Fatma AydemirRed Flag: Wieder Paris. Wieder ein Einzelfall
Es war 1999, als Ahmet Kaya auf einer Gala in Istanbul mit Besteck beworfen und aus dem Saal gebuht wurde. Der Sänger und Komponist, der zu den einflussreichsten Künstler_innen der modernen türkischsprachigen Musik zählt, wurde an dem Abend mit einem symbolträchtigen Preis als „Staatskünstler“ geehrt.
Seine Dankesrede nutzte Kaya, um auf seine kurdische Herkunft hinzuweisen und ein kurdischsprachiges Lied anzukündigen, das er aufnehmen und zu dem er ein Video drehen wolle. Noch bevor Kaya die Rede beenden konnte, tobte bereits das Publikum, Popsternchen stimmten nationalistische Hymnen an, die Presse strickte aus der Rede einen Terrorvorwurf. Kaya drohten kurz darauf 12 Jahre Haft in der Türkei wegen Volksverhetzung. Ein Jahr später starb er im Pariser Exil an einem Herzinfarkt, mit 43 Jahren.
Als vergangene Woche der Anschlag auf das kurdische Kulturzentrum in Paris verübt wurde, dachte man unweigerlich an diese Geschichte zurück. Zum einen trägt das Zentrum den Namen von Ahmet Kaya, zum anderen waren auch die drei Menschen, die dort von einem französischen Rechtsextremen erschossen wurden, politisch Verfolgte aus der Türkei. Sie suchten in Paris Zuflucht, sie blieb ihnen verwehrt.
An dieser Stelle erscheinen zwei Kolumnen im Wechsel. Nächste Woche schreibt Erica Zingher die Kolumne Grauzone.
Emine Kara, die wohl bekannteste unter ihnen, hatte unter ihrem Kriegsnamen Evin Goyi in Raqqa gegen den IS gekämpft und war verletzt nach Frankreich gekommen. Ausgerechnet in dem seit Jahren von islamistischen Terroranschlägen gebeutelten Land war ihr Asylgesuch abgelehnt worden. Wie Kara wurden bereits 2013 drei kurdische Kämpferinnen mitten in Paris hingerichtet. Damals wurde für den Mord an Sakine Cansiz, Fidan Dogan und Leyla Saylemez der türkische Rechtsextreme Ömer Güney verdächtigt, der sich das Leben nahm, bevor die Tat aufgeklärt werden konnte. Nach Einschätzungen sowohl deutscher als auch französischer Sicherheitsbehörden war Güney V-Mann des türkischen Geheimdienstes in Bayern und Paris.

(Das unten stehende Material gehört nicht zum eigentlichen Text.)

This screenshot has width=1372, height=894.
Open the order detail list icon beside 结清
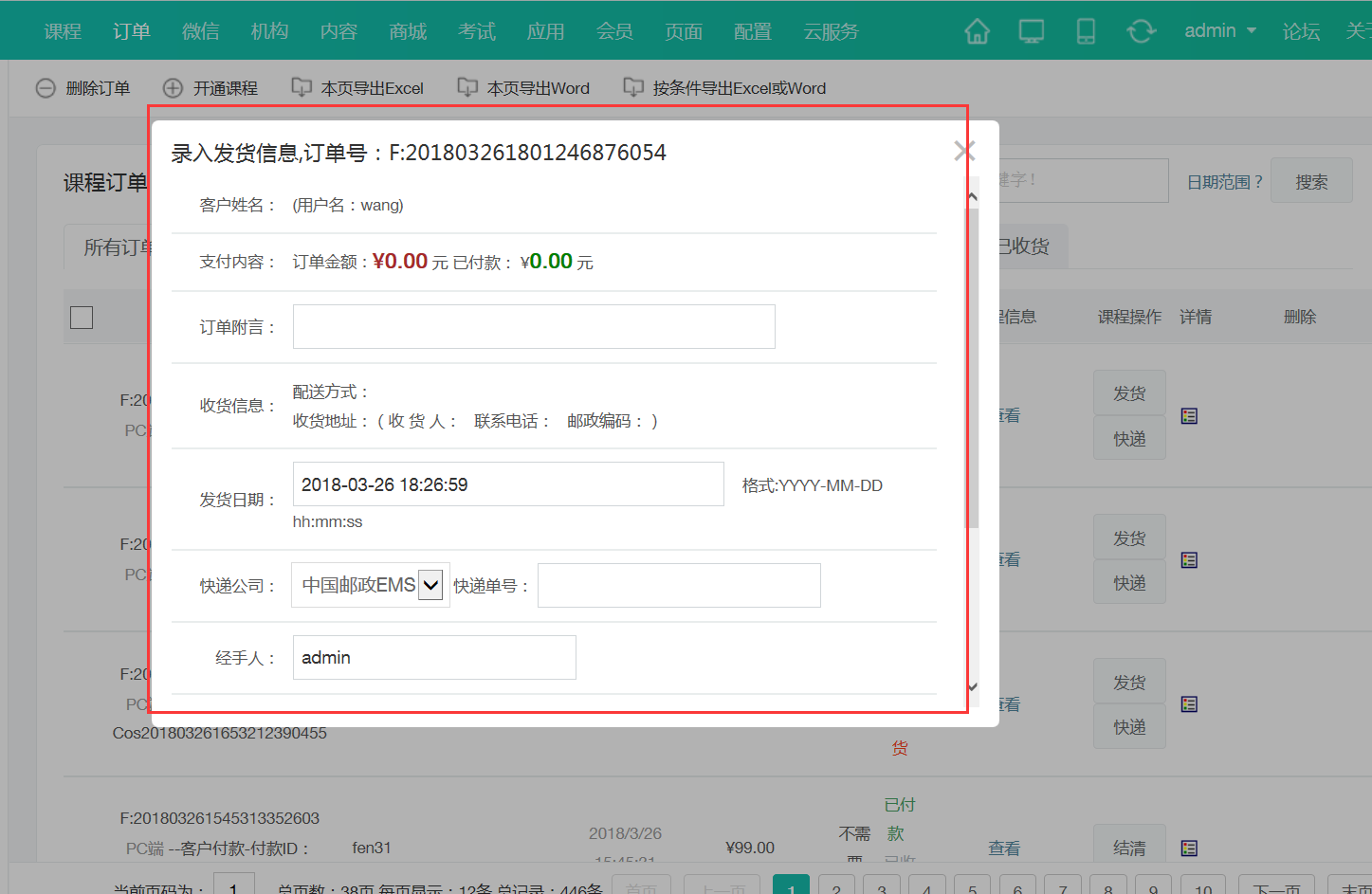[1188, 847]
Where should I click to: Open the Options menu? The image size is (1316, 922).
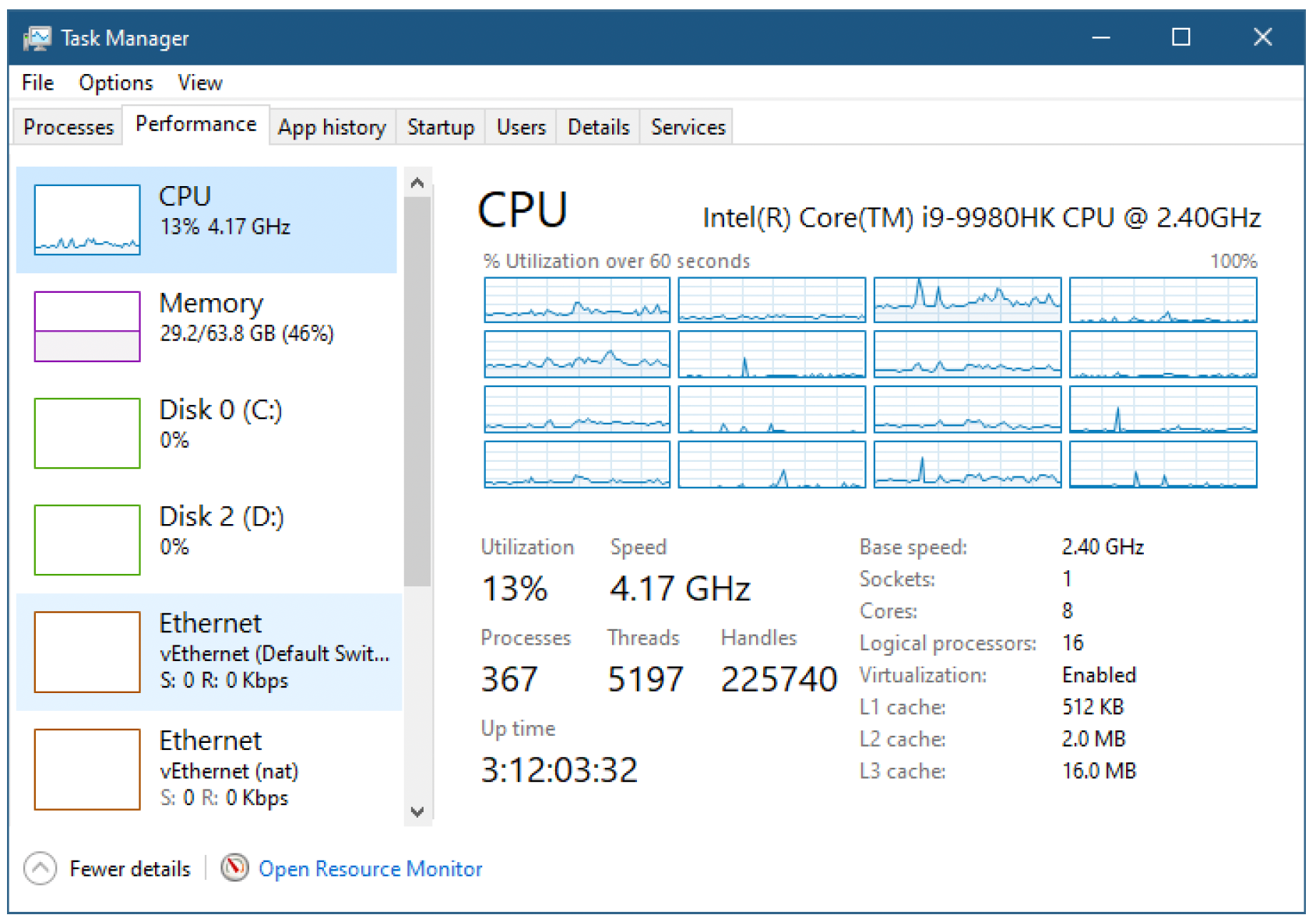click(x=116, y=83)
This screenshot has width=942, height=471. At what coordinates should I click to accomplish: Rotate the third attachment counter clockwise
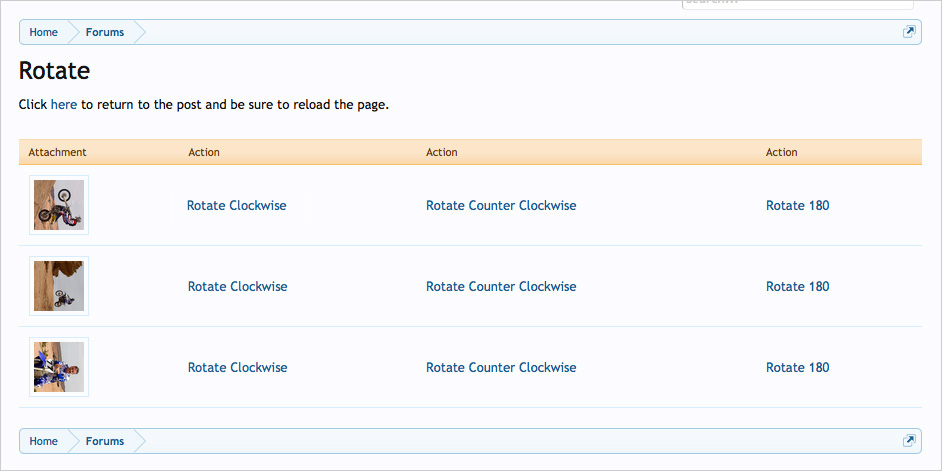pos(501,367)
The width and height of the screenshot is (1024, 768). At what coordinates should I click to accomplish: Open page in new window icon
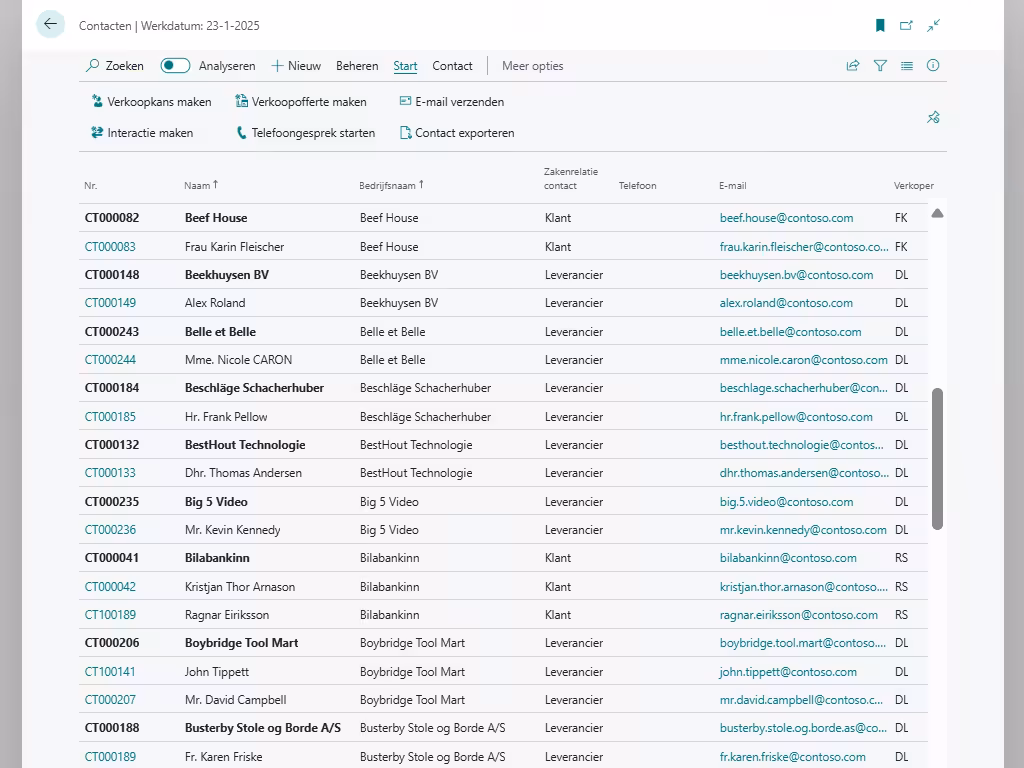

Die kurdische Community hat genügend Grund für Misstrauen, was die bisherigen Erkenntnisse zum Anschlag auf das Kulturzentrum Ahmet Kaya angeht. Der mutmaßliche Täter wurde in eine Psychiatrie eingewiesen. Der 69-jährige Franzose war erst wenige Tage vor der Tat aus der Haft entlassen worden und wegen rassistischer Gewalt angeklagt. Letztes Jahr hatte er ein Geflüchtetenheim angegriffen und mehrere Menschen verletzt. 2016 soll er einen Mann mit einem Messer attackiert haben. Das Motiv, laut Eigenaussage: Rassismus. Das Profil, das sich aus Medienberichten bislang ergibt: rechtsextremer Einzeltäter, psychisch krank.
Aus deutschen Kontexten wie dem Anschlag in Hanau ist bekannt, dass Behörden sich mit der Theorie des kranken Einzeltäters aus der Verantwortung ziehen und wichtige Fragen unbeantwortet lassen können. Im Pariser Fall lauten sie: Wie kommt ein vorbestrafter Rechtsextremer an Waffen? Warum wird ein Treffpunkt einer offensichtlich besonders gefährdeten Community nicht ausreichend geschützt? Gibt es Hinweise, dass der Täter sich den Ort des Anschlags gezielt aussuchte? Gab es Verbindungen nach Ankara oder schoss er einfach wahllos auf „Ausländer“? Beides wäre durchaus denkbar, da gerade die kurdische Community zu allen Seiten hin vulnerabel ist. Auch in Deutschland kommt es immer wieder zu Angriffen türkischer Ultrarechter gegen kurdische Vereine und Läden sowie zu Anschlägen durch deutsche Rechtsextreme wie dem in Hanau, dem auch der Kurde Ferhat Unvar zum Opfer fiel. Die Ideologie der Täter unterscheidet sich nicht grundlegend, die politischen Implikationen der Taten schon. In jedem Fall ist auf eine zügige Aufklärung zu hoffen, die sich nicht bloß auf das einfache Schema des Einzeltäters beruft.